What needs to be done -> Name every individual person the news report below refers to, giving the words it uses for each.

Text section ->
A PENSIONER who fell and broke her hip waited three hours for an ambulance because she was “42nd in the queue”, an MP has revealed.

The long wait is the latest evidence that the performance of the North East Ambulance Services (NEAS) is “spiralling out of control”, Pat Glass warned.

The 999 incident, which happened late last month, comes hard-on-the-heels of other worrying cases of patients waiting several hours for an ambulance across the region, highlighted by North-East MPs.

This week, a Commons debate was told that an ambulance manager had admitted the cash-strapped service was unable to answer emergency calls quickly enough.

Ms Glass, the North West Durham MP said: “Cases have been raised with me every week. The latest one involved an elderly lady who fell outside and broke her hip.

“When her son rang to find out where the ambulance was, he was told that she was 42nd in the queue.

“She was lying outside with a broken hip for three hours - and that happened in Consett, where there is an ambulance service in the town.”

Given information ->
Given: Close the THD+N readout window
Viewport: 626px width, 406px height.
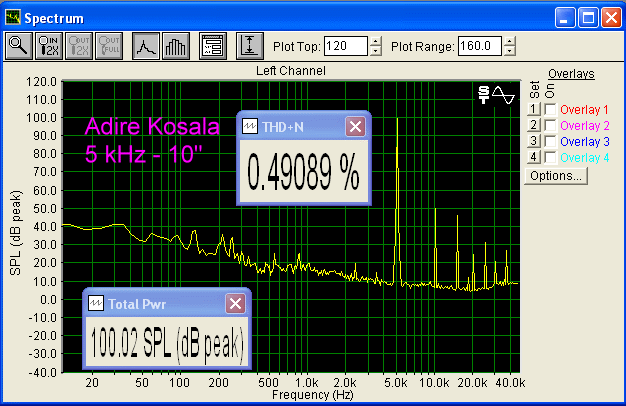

Solution for this problem ->
- The pensioner who fell and broke her hip, also called "an elderly lady"
- Pat Glass, an MP, also called "Ms Glass, the North West Durham MP"
- An ambulance manager
- The pensioner's son